HealtH (1979/1982) An often very amusing political satire directed by Robert Altman involving the race for president of a health convention. It’s an allegory about Eisenhower and Adlai Stevenson, with Lauren Bacall as a narcoleptic 83-year old virgin (Ike) and Glenda Jackson as a prating intellectual (Stevenson) who talks, dryly and utterly without emotion, through everything and everyone. Paul Dooley is an obnoxious hypocrite of a third-party candidate who is a mass of prejudices and whose shtick is holding his breath under water, Carol Burnett is very funny as a representative of the President — since the picture was filmed in 1979, presumably Jimmy Carter — and James Garner is only slightly less so as her estranged husband, working for Bacall.
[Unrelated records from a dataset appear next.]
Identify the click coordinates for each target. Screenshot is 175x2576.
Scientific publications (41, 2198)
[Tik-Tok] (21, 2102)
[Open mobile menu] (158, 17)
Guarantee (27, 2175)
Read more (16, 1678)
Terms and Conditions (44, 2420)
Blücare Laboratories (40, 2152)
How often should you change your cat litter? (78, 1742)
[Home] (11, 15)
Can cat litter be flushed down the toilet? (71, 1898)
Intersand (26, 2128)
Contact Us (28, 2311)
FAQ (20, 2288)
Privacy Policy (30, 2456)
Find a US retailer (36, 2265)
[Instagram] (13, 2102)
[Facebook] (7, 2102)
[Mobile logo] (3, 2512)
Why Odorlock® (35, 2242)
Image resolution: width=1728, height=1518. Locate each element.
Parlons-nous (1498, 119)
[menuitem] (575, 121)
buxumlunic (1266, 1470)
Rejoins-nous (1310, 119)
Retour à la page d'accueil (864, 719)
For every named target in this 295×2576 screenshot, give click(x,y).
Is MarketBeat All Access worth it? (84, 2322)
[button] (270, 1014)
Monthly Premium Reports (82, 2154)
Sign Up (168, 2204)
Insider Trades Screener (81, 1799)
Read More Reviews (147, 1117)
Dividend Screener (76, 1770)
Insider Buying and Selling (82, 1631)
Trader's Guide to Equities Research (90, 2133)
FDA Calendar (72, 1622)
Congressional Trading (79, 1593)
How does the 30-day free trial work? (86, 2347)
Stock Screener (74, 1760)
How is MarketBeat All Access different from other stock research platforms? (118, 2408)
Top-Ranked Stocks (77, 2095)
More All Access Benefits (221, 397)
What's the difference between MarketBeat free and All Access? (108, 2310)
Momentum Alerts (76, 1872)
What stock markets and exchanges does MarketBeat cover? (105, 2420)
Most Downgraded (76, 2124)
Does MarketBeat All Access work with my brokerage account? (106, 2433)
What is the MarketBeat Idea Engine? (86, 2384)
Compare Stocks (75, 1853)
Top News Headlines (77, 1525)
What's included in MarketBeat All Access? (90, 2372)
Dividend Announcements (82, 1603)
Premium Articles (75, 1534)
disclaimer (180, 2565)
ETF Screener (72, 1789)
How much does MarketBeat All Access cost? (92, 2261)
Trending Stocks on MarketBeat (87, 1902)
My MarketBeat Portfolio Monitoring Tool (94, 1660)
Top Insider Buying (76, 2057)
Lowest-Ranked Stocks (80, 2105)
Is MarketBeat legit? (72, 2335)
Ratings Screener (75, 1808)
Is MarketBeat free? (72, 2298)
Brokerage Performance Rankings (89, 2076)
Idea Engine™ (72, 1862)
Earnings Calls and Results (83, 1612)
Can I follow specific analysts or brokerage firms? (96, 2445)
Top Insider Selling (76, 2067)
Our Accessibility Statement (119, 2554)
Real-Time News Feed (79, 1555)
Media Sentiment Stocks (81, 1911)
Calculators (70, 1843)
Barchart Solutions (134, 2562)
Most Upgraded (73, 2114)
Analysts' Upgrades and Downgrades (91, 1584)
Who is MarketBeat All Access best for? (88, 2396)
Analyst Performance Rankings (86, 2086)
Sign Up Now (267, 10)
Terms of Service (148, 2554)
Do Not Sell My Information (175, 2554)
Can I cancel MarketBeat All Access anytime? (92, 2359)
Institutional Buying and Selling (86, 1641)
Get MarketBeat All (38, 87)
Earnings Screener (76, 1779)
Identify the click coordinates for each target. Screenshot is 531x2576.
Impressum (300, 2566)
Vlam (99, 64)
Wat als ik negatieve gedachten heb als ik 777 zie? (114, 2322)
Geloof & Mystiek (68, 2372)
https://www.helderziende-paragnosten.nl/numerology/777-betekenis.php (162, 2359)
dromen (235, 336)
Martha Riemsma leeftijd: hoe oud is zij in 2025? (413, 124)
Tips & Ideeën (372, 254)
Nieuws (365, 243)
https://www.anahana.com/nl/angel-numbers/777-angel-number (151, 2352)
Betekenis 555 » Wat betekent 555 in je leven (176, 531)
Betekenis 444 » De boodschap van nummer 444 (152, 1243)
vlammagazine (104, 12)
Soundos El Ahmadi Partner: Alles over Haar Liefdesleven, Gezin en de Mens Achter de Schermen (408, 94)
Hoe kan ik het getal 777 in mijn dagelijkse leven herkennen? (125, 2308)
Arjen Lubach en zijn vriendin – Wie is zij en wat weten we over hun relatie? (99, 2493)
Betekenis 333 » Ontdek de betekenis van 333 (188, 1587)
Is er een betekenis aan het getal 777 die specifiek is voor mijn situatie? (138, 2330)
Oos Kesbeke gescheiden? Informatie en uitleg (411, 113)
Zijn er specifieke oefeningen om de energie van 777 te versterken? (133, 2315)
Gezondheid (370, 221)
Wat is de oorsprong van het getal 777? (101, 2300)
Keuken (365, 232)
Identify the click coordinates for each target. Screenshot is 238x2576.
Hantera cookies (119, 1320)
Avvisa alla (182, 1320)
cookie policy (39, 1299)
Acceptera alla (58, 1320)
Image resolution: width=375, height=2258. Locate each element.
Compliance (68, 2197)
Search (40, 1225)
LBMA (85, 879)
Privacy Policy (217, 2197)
Donald Moffat shows up in a sinister performance as Bacall’s frightening brother; Henry Gibson is a political operative whose first sequence in drag as an old woman is so convincing you almost wonder who that interesting actress is; Diane Stilwell is Jackson’s secretary who can’t type and who has supplied Jackson with a portable tape recorder, with which she is pretty obviously in love; MacIntyre Dixon is marvelous as the convention manager; Alfre Woodard is the hotel’s determinedly sunny convention representative vexed by this unmanageable collection of loons; Ann Ryerson is Bacall’s physician who lacks the ability to enjoy sex; the singing group The Steinettes appear throughout the movie, singing brightly and inanely at every conceivable opportunity; and Dick Cavett plays himself, vainly attempting to interview Bacall and Jackson and perennially frustrated by Bacall’s unexpected sleeping fits (if that isn’t an oxymoron.) Altman and Dooley wrote the sharp screenplay with Frank Barhydt, and it’s a relaxed, cheery, sometimes hilarious ensemble comedy. Why any of the people involved thought that a satire on Eisenhower and Stevenson was relevant to anything, or anyone, in 1979 remains a mystery, but everyone in the picture is terrific with the notable exception of Bacall. We watch her thinking we know she was famous for something once, but from her performance we can’t recall just what; after 1966 she always seemed to be playing the paralyzed rich-bitch from Harper — she’d become all surface, the grande dame in her element. What the hell happened to that woman? She was better at 19, when she knew almost nothing about acting.


Matewan - Chris Cooper

Matewan (1988) John Sayles’ magnificent evocation of a violent, largely forgotten incident of the 1920s involving West Virginia miners arrayed against vicious coal industry gun-thugs.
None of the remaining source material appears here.